Lecture 17 - Chi-Square
6/29/05
- Non-Parametric vs. Parametric
- Up until now, all of the statistical tests we’ve been using have been parametric
- DVs have been measured in interval or ratio scales
- score on a scale measuring a construct (I.e. depression)
- directly measured characteristic (age, height, weight)
- calculated descriptive statistics for the sample
- Tested differences of sample statistics from population parameters
- Non-parametric tests
- Use primarily nominal data
- I.e. sex, high/low splits, color, name of favorite restaurant
- tabulate frequencies for each category - how many people in each one?
- # men, # women
- # high, # low
- # who like green, # who like purple, # who like red
- # @ Strawn’s, # @ George’s, # @ Lil’ Joe’s
- Generally don’t make inferences about the larger population --> no use of population parameters
- Chi-Square Goodness of Fit
- Looking at one variable/factor
- Are the numbers of people in each of the categories of that variable out of the ordinary? (Do they “fit” with what we expect?)
- I.e., are there many more men than women; an inordinate amount of people picking green over purple, red, and blue; does one restaurant get a greater number of customers than the others
- Null hypotheses
- No preference - the # of people in each category should be evenly distributed
- No difference from comparison population - or what might be expected for a variety of reasons
- Data
- count up the people in each category
- = observed frequencies - fo
- make sure each person only gets counted once!
- Expected Frequencies
- derived from the null hypothesis
- how many people should be in each category given the number I counted up and the % I’m expecting in each?
- No Preference null
- Split n into equal parts
- 25% of 185 = 46.25
- This gives us the expected frequency for each cell
fe = pn, where p = %
- No difference from comparison null
- Split n into parts determined by expected percentages
- Chi-Square statistic
- For each cell
- subtract expected value from observed value
- square it (so all values end up positive)

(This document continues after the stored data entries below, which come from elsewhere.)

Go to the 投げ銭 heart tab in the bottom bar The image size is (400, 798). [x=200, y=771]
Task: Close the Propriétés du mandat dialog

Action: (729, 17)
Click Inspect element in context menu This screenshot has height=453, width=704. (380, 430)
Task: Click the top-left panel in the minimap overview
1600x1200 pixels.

- divide by the expected value
- keeps things relative
- a 20 pt difference shouldn’t be a big deal when fe is already 200, but it should be a big deal when fe is only 10
- Add up results for each cell
- Against no difference against comparison null
- Chi-Square distribution and df
- like the F distribution, chi-square distribution is skewed and has all-positive values (because we’ve squared some numbers)

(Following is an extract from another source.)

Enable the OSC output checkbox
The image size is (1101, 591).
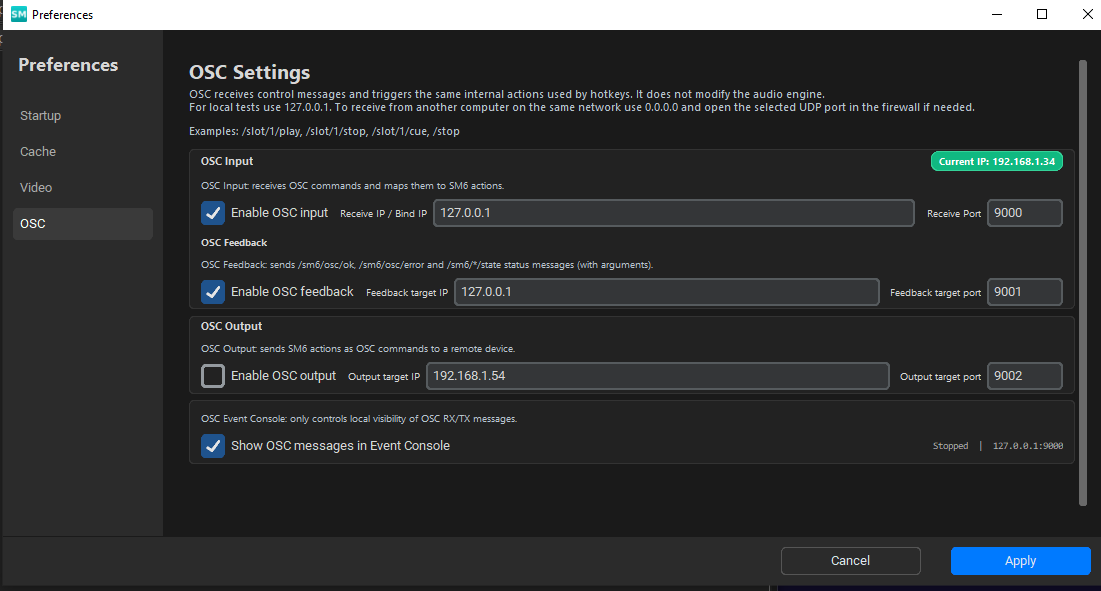tap(213, 376)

- like the t distribution, it has a different shape for each df
- gets more “normal” with bigger df
- df = C - 1
- # columns minus one
- for our example, df =
- not related to sample size!
- All but the last column are free to vary
- look up critical value in table (pg 699)
- df = 3, alpha = .05
- can only do one tailed - no such thing as “direction” with nominal data
- critical value =
- calculated value =
- Reporting the result
- The number of people at each establishment is not out of the ordinary given their seating capacities, chi-square (3, n = 185) = 7.34, p > .05.
- Notice that we need to report n here - because it’s not reflected in the df as it had been before.
- Chi-Square Test for Independence
- Used with 2 variables (factors)
- do the factors depend on each other?
- Is being in a particular category of one factor related to being more likely to be in a particular category on the other factor?
- I.e. are people more likely to eat at one place or another if they are students or faculty?
- Is there a status X location interaction?
- Hypotheses
- Null
- The variables are independent
- Being a student or professor will not influence where you go to eat
- The proportions for each category of one of the variables will be equal
- Notice that the null does not ask about the main effects of each variable
- We don’t care if people in general are more likely to go to one place or another. We want to know if the proportions are the same for students and professors.
- Alternate
- The variables are related
- Being a student or professor will influence where you go to eat
- The proportions of who goes where will be different for students and professors
- Observed and Expected Frequencies
- fo = who gets counted up where
- fe calculations
- obtain all of the row and column totals
- given the number of profs and students, and the general popularity of each place, how many profs and how many students should be at each place?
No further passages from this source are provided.